WHAT THE TASK REQUIRES> Working through the lines below, return each one that holds "field".

INFORMATION GIVEN>
Segment Open
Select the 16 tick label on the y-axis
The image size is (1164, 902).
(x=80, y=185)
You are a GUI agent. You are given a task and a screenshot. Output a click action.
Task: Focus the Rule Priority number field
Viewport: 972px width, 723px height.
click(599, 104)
Segment Closed
Segment Open
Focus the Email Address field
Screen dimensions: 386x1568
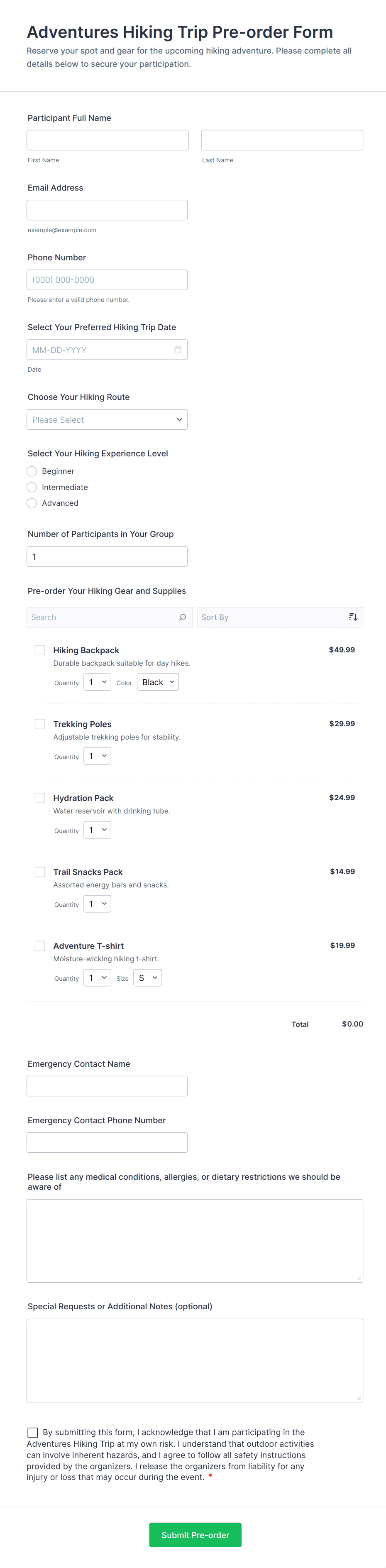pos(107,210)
Segment Closed
YOUR RESPONSE>
Task: Focus the Rule Priority number field
Focus the Email Address field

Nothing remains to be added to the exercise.